# How to register and get my business license for my custom hay service? Pros and cons?



## fmfracer44 (Jan 19, 2012)

I'm in central California. My dad has owned this hay service business for about 6 years now. He's thinking bout making legit and getting his business license. But what are the pros and cons of registering the business? And where would he need to go to register it and get his license? Wht are the fees that need to be payed ? How to get unemployment in winter?


----------



## Vol (Jul 5, 2009)

fmfracer44 said:


> I'm in central California. My dad has owned this hay service business for about 6 years now. He's thinking bout making legit and getting his business license. But what are the pros and cons of registering the business? And where would he need to go to register it and get his license? Wht are the fees that need to be payed ? How to get unemployment in winter?


Are you in Nancy Pelosi's district ?

Regards, Mike


----------



## JD3430 (Jan 1, 2012)

Registering a business doesn't mean you collect unemployment unless you pay into the system. It will open you up to audits and fees. Ask me how I know....

PA passed a law in 2008 requiring all contractors to obtain a state license. Of course, the license costs $$ and it must be renewed. I dont have too much problem with that as it weeds out shadowy characters, but it opens you up to scrutiny by Harrisburg.


----------



## Bob M (Feb 11, 2012)

Here in Maryland I just applied for a FEIN.And if you have non family members on payroll you must have workers comp and take unemployment insurance.
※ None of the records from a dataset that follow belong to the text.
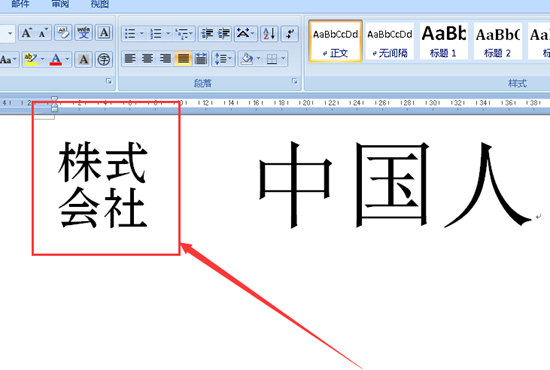Toggle Justify alignment button

(183, 59)
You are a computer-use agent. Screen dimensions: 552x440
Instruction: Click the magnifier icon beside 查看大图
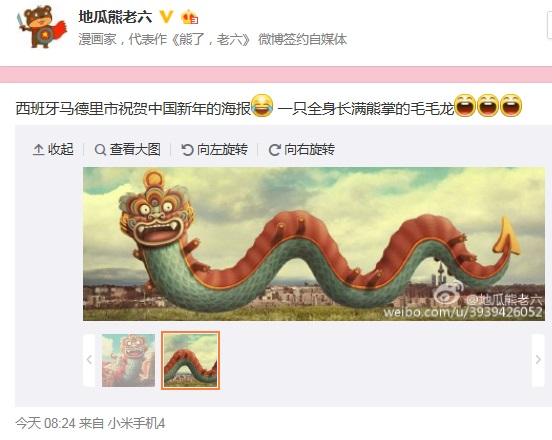click(x=100, y=150)
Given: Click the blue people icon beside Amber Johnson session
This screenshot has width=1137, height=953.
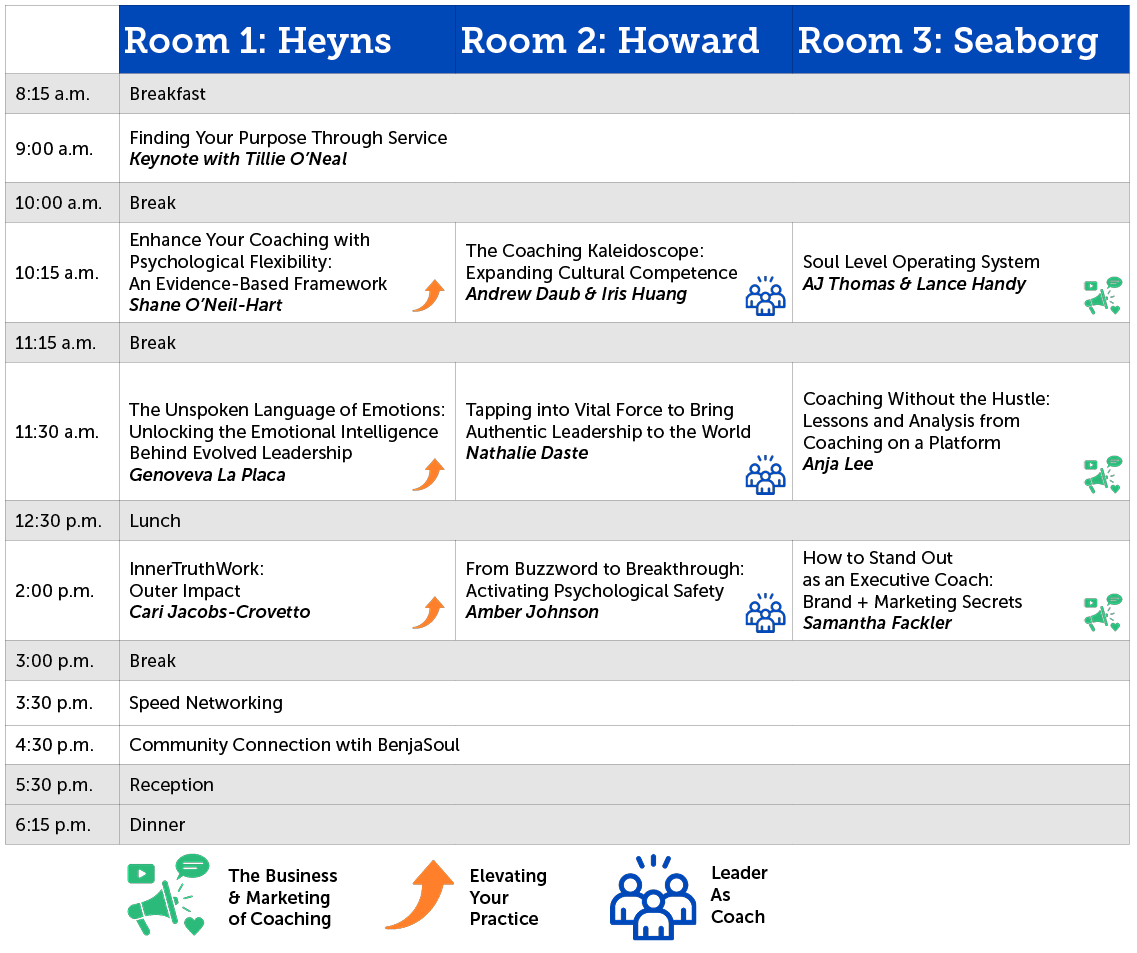Looking at the screenshot, I should (x=765, y=612).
Possible fines and/or jail time.


----------



## whitmerlegacyfarm (Aug 26, 2011)

I'm just a sub contractor and it's difficult enough trying to make any money when they want you to pay it all back in.


----------



## JD3430 (Jan 1, 2012)

Employees are the reason I'm sticking with round bales. lol
My goal is a one man operation (with the possibilty of my son helping when he can).
Our government has made it nearly impossible to hire them and our society has turned our kids into lazy, computer addicted zombies anyway.


----------



## somedevildawg (Jun 20, 2011)

fmfracer44 said:


> I'm in central California. My dad has owned this hay service business for about 6 years now. He's thinking bout making legit and getting his business license. But what are the pros and cons of registering the business? And where would he need to go to register it and get his license? Wht are the fees that need to be payed ? How to get unemployment in winter?
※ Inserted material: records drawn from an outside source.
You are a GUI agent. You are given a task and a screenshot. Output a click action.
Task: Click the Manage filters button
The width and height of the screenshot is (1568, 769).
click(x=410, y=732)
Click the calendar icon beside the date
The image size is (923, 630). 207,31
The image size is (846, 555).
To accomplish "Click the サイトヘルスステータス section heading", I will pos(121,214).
Wth, not sure I understand legit, I would say go to your business license office and get a business license. If that makes you feel legit, so be it....as for the unemployment, in California you should have no problems getting free money in the winter, keep asking them, over and over. Btw are you the right er.....ethniticity, then you may not even need a drivers license, photo ID will work, doesn't even have to be yours, brothers will work too, as long as his sorry ass ain't got a job, that could throw a monkey wrench in things for you.....all in all the business license, state license, federal license, none of them matter as you as the business owner ain't gonna get anything, unless of course those other things apply and you entered the country by crossing the rio grande or you have 5-6 illegitimate kids, are know to be the daddy of at least 10-12 kids on or about April 15th, and have been to jail at least half your life. If you fit into any of those, and many more not mentioned, you should have no problems getting your unemployment...........thought ever occur to get another job during the winter? Perhaps they are taken up by the strongest swimmers....


----------



## Bob M (Feb 11, 2012)

I meant pay unemployment insurance. Between workers comp and unemployment insurane ,I send in a nice check each month.


----------



## Teslan (Aug 20, 2011)

JD3430 said:


> Employees are the reason I'm sticking with round bales. lol
> My goal is a one man operation (with the possibilty of my son helping when he can).
> Our government has made it nearly impossible to hire them and our society has turned our kids into lazy, computer addicted zombies anyway.


I agree JD. At some point I'm going to have to hire some help between the time my dad won't be able to or doesn't want to help and my son is old enough to help. I just don't want the paperwork of having an employee. At least if I do it all legal like. And if I don't do it all legal then I'm sure someone would get hurt while helping and I would get sued.


----------



## JD3430 (Jan 1, 2012)

Teslan said:


> I agree JD. At some point I'm going to have to hire some help between the time my dad won't be able to or doesn't want to help and my son is old enough to help. I just don't want the paperwork of having an employee. At least if I do it all legal like. And if I don't do it all legal then I'm sure someone would get hurt while helping and I would get sued.


I've read hundreds of posts here debating the profitability of small squares being better than round bales. Might be true, but the expenses, paperwork and hassles of the help to put them up was just too much for me. Even if round bales do end up in less money, my workload and the stress from the aforementioned is so much reduced.
I run a construction business, too and the employee hassles have given me ulcers.


----------



## Hand&Hand Farms (Feb 5, 2011)

Don't ask, don't tell is the Obama way. Cash is king and don't tell.


----------



## JD3430 (Jan 1, 2012)

hay&litter said:


> Don't ask, don't tell is the Obama way. Cash is king and don't tell.


Haha! I thought OBAMA was king and our cash was becoming worthless!!!!


----------



## somedevildawg (Jun 20, 2011)

I think you may be on to something there...... The truth!


----------



## urednecku (Oct 18, 2010)

JD3430 said:


> Haha! I thought OBAMA was king and our cash was becoming worthless!!!!


More right every day.


----------